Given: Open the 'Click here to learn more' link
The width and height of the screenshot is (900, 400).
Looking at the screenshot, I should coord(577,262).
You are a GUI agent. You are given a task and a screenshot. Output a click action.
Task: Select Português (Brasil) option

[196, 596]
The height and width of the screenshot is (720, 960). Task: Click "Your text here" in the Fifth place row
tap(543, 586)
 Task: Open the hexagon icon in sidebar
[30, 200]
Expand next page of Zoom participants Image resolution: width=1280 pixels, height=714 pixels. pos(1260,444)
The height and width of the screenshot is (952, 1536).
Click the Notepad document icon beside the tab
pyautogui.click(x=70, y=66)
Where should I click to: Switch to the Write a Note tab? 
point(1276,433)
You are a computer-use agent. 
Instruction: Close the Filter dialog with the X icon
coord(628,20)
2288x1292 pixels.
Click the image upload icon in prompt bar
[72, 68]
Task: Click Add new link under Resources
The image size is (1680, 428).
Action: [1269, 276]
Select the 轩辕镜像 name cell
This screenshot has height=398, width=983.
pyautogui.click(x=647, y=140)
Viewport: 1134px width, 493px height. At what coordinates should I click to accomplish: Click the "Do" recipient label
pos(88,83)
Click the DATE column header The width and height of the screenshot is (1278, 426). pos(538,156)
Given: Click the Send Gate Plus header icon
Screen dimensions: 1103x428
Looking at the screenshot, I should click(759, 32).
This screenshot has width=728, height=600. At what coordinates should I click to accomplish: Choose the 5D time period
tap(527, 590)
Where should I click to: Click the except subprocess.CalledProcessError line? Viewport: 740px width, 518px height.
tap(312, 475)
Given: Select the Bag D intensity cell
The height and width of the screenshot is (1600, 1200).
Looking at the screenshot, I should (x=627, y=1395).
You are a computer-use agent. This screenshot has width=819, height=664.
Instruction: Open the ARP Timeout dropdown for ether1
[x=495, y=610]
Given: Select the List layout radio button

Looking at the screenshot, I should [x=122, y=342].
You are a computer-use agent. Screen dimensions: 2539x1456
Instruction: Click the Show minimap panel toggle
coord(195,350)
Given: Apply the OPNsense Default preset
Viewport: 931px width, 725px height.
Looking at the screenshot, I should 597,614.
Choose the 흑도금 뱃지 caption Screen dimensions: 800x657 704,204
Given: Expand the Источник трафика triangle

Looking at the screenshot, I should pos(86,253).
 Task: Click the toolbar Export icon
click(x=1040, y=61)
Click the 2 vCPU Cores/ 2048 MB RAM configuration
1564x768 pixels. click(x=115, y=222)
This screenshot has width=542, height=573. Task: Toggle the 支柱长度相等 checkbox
◇ ◇ ◇ ◇ ◇ ◇ ◇
[JOB]
Rewrite the stretch from the line containing "Given: Expand the Источник трафика triangle" through the end of the entries, swapping "toolbar" for "header" and leaving everything else unchanged.

[RESPONSE BELOW]
Given: Expand the Источник трафика triangle

Looking at the screenshot, I should pos(86,253).
 Task: Click the header Export icon
click(x=1040, y=61)
Click the 2 vCPU Cores/ 2048 MB RAM configuration
1564x768 pixels. click(x=115, y=222)
This screenshot has width=542, height=573. Task: Toggle the 支柱长度相等 checkbox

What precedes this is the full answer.